Stored items
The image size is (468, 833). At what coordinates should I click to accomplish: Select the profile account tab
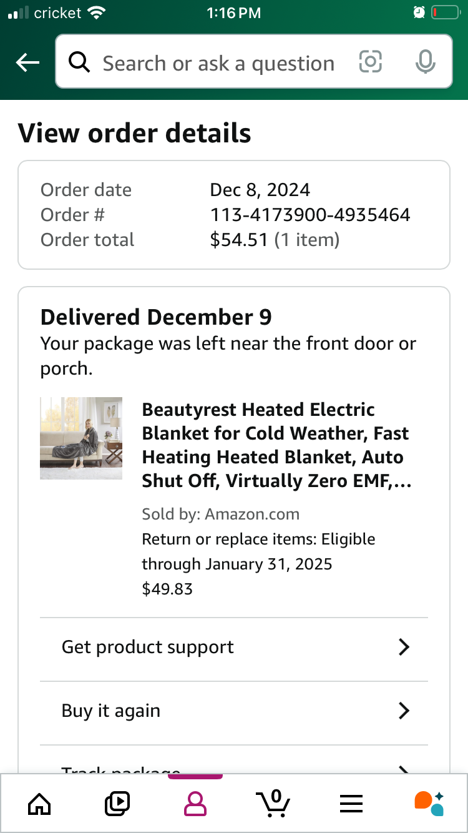tap(195, 804)
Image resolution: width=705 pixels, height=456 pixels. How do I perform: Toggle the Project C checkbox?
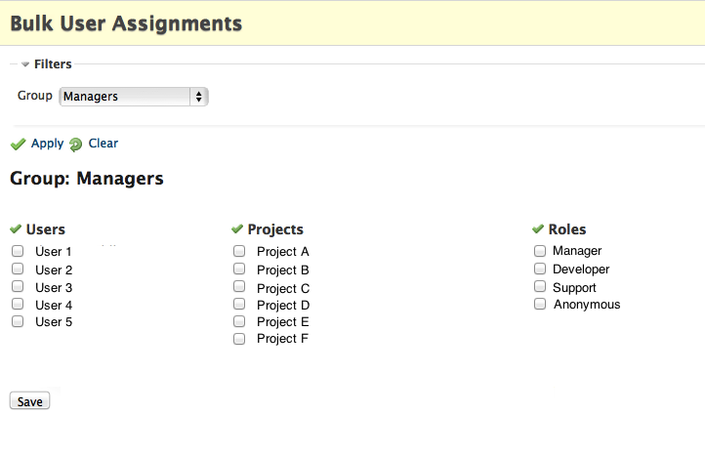[239, 286]
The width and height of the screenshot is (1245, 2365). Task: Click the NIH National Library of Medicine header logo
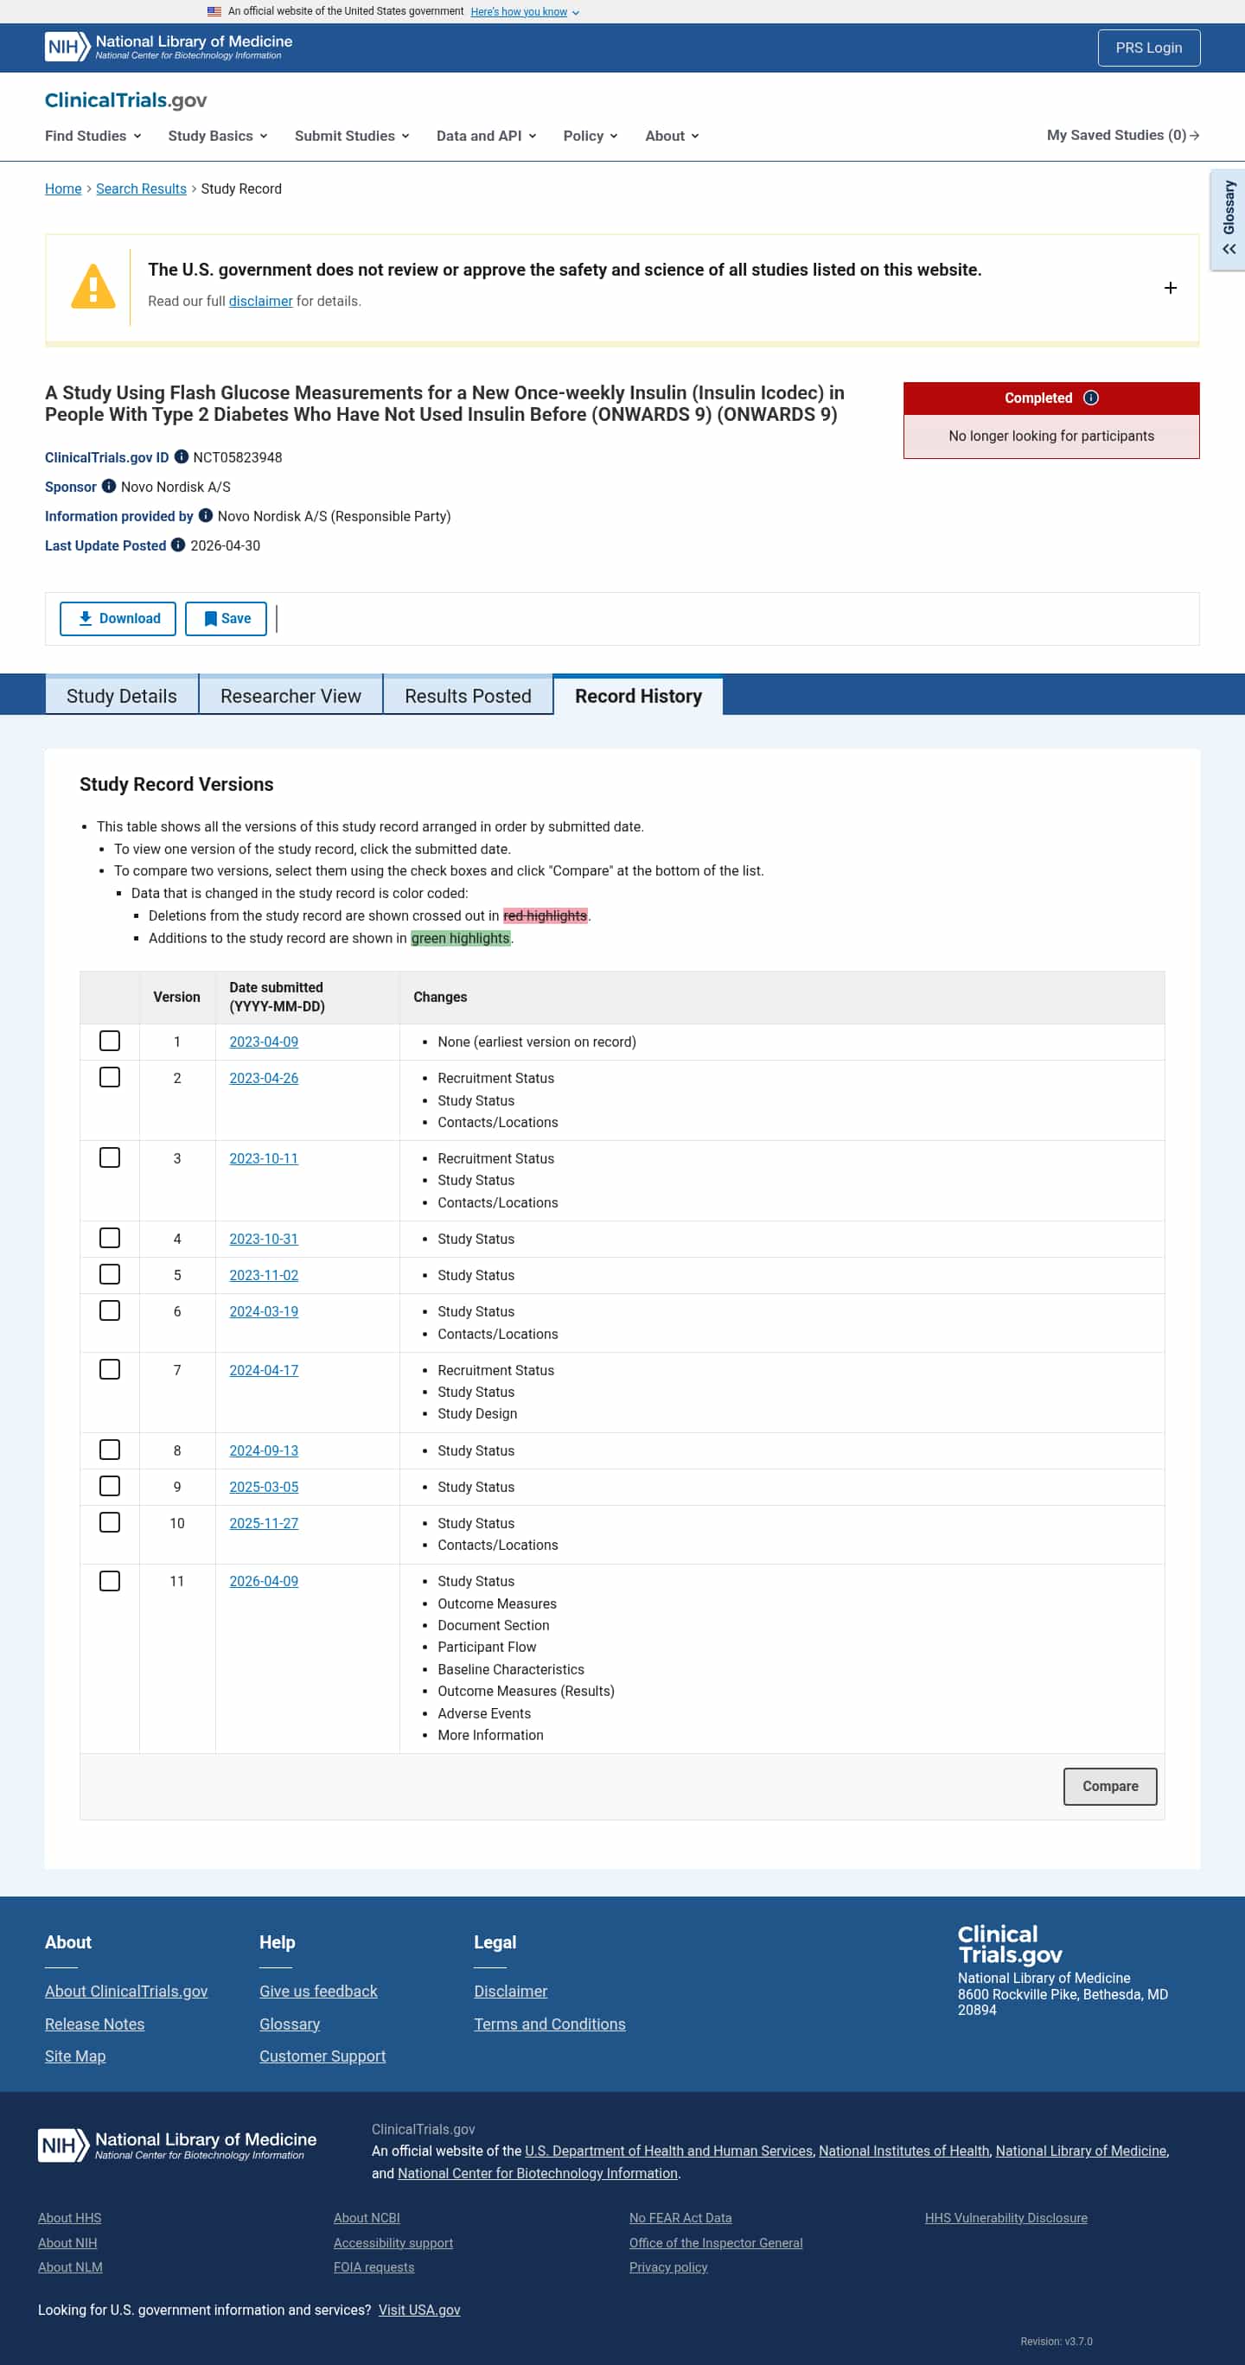point(169,47)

▶ [DESCRIPTION OF THE TASK]: Quote the entries above word for word. Leave the images out.

▶ [THE ANSWER]:
The image size is (468, 833). At what coordinates should I click to accomplish: Select the profile account tab
tap(195, 804)
Image resolution: width=705 pixels, height=456 pixels. How do I perform: Toggle the Project C checkbox?
[239, 286]
The width and height of the screenshot is (1245, 2365). Task: Click the NIH National Library of Medicine header logo
point(169,47)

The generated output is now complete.